**** SOURCE MATERIAL

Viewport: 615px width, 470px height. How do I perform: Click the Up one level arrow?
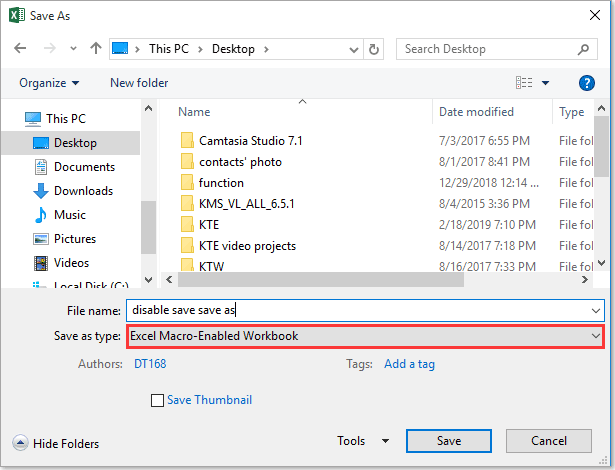[x=96, y=48]
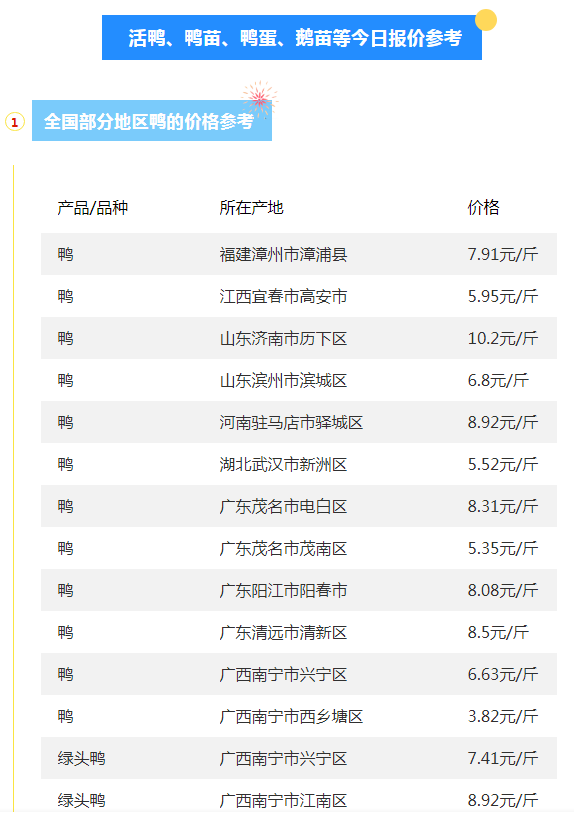Image resolution: width=574 pixels, height=820 pixels.
Task: Click the 7.91元/斤 price cell
Action: pos(503,255)
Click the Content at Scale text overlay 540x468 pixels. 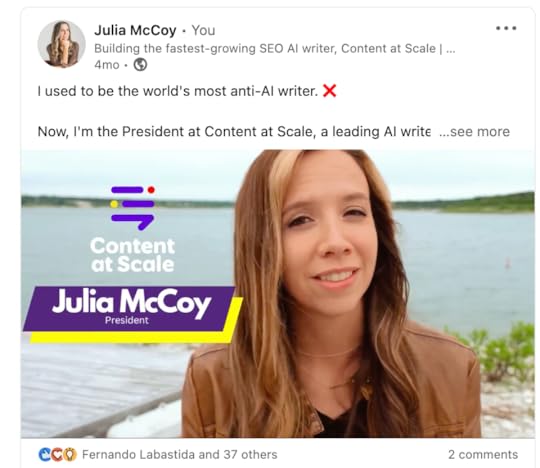point(133,255)
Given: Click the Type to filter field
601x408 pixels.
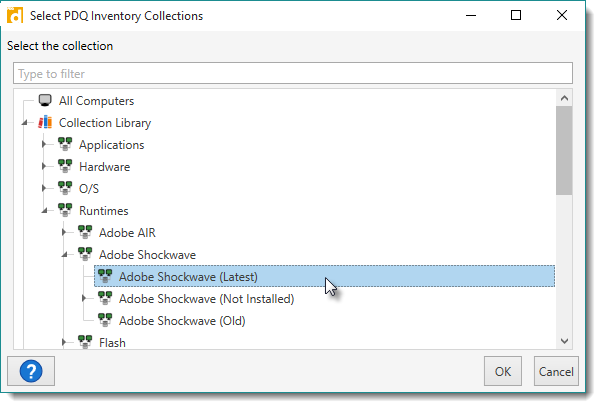Looking at the screenshot, I should (292, 74).
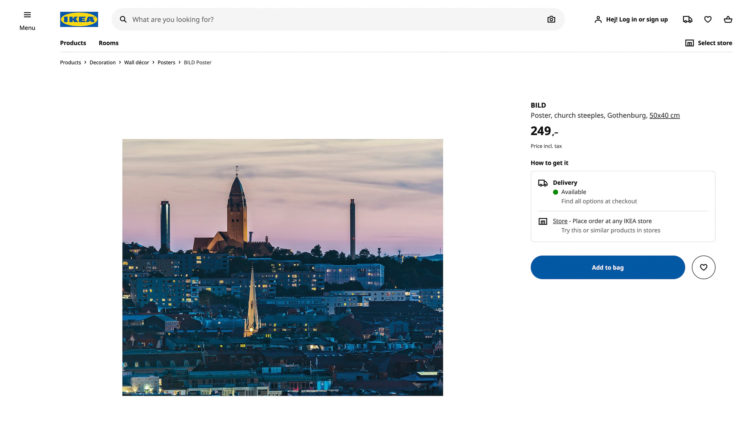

********

• PROBLEM TO WORK ON: Using the listing above, copy every line from the line containing "Given: Click the Type to filter field" through the last one, both included, and no other lines. Pictures stay out.

• SOLUTION TO THIS TASK:
Given: Click the Type to filter field
601x408 pixels.
Looking at the screenshot, I should (292, 74).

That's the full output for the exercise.